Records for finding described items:
________________
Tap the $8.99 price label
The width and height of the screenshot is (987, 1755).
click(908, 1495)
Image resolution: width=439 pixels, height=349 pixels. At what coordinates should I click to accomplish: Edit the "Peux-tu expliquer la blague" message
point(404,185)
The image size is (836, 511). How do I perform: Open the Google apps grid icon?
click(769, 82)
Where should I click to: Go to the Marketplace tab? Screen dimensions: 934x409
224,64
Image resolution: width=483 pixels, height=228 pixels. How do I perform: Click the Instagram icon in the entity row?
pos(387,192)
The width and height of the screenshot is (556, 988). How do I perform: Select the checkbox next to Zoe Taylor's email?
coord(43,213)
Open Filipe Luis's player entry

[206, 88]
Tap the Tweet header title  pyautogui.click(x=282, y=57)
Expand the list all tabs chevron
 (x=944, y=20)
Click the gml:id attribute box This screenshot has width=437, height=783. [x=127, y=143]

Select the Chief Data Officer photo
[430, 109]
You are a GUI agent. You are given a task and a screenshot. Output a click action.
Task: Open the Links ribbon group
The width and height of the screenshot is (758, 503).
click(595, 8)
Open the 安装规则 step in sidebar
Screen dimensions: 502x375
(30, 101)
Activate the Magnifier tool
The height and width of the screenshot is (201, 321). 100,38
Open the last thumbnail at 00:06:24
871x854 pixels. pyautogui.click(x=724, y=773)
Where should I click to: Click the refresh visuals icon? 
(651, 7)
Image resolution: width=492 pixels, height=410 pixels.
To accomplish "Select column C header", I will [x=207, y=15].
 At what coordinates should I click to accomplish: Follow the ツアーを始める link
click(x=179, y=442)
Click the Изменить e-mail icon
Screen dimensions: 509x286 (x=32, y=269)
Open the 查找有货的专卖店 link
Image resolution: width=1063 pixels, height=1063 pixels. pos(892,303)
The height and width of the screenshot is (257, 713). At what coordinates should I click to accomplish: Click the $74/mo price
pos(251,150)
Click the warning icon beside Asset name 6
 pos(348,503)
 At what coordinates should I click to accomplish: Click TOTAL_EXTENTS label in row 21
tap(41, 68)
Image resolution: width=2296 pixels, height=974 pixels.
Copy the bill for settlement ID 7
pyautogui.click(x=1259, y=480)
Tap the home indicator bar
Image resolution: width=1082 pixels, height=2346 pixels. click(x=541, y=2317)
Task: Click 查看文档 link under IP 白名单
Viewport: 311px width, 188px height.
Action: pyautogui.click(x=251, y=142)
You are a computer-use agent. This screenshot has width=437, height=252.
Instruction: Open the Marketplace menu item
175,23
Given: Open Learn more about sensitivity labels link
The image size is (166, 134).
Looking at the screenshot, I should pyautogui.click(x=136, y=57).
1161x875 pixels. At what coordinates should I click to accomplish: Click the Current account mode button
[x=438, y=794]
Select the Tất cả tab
________________
_Task objective_
Copy every one of the records above word for word, keeping each line the same.

_Finished exercise_
Tap the $8.99 price label
The width and height of the screenshot is (987, 1755).
click(908, 1495)
Image resolution: width=439 pixels, height=349 pixels. At what coordinates should I click to accomplish: Edit the "Peux-tu expliquer la blague" message
point(404,185)
The image size is (836, 511). How do I perform: Open the Google apps grid icon?
click(769, 82)
Where should I click to: Go to the Marketplace tab? Screen dimensions: 934x409
224,64
Image resolution: width=483 pixels, height=228 pixels. How do I perform: Click the Instagram icon in the entity row?
pos(387,192)
The width and height of the screenshot is (556, 988). How do I perform: Select the checkbox next to Zoe Taylor's email?
coord(43,213)
Open Filipe Luis's player entry

[206, 88]
Tap the Tweet header title  pyautogui.click(x=282, y=57)
Expand the list all tabs chevron
 (x=944, y=20)
Click the gml:id attribute box This screenshot has width=437, height=783. [x=127, y=143]

Select the Chief Data Officer photo
[430, 109]
You are a GUI agent. You are given a task and a screenshot. Output a click action.
Task: Open the Links ribbon group
The width and height of the screenshot is (758, 503).
click(595, 8)
Open the 安装规则 step in sidebar
Screen dimensions: 502x375
(30, 101)
Activate the Magnifier tool
The height and width of the screenshot is (201, 321). 100,38
Open the last thumbnail at 00:06:24
871x854 pixels. pyautogui.click(x=724, y=773)
Where should I click to: Click the refresh visuals icon? 
(651, 7)
Image resolution: width=492 pixels, height=410 pixels.
To accomplish "Select column C header", I will [x=207, y=15].
 At what coordinates should I click to accomplish: Follow the ツアーを始める link
click(x=179, y=442)
Click the Изменить e-mail icon
Screen dimensions: 509x286 (x=32, y=269)
Open the 查找有货的专卖店 link
Image resolution: width=1063 pixels, height=1063 pixels. pos(892,303)
The height and width of the screenshot is (257, 713). At what coordinates should I click to accomplish: Click the $74/mo price
pos(251,150)
Click the warning icon beside Asset name 6
 pos(348,503)
 At what coordinates should I click to accomplish: Click TOTAL_EXTENTS label in row 21
tap(41, 68)
Image resolution: width=2296 pixels, height=974 pixels.
Copy the bill for settlement ID 7
pyautogui.click(x=1259, y=480)
Tap the home indicator bar
Image resolution: width=1082 pixels, height=2346 pixels. click(x=541, y=2317)
Task: Click 查看文档 link under IP 白名单
Viewport: 311px width, 188px height.
Action: pyautogui.click(x=251, y=142)
You are a computer-use agent. This screenshot has width=437, height=252.
Instruction: Open the Marketplace menu item
175,23
Given: Open Learn more about sensitivity labels link
The image size is (166, 134).
Looking at the screenshot, I should pyautogui.click(x=136, y=57).
1161x875 pixels. At what coordinates should I click to accomplish: Click the Current account mode button
[x=438, y=794]
Select the Tất cả tab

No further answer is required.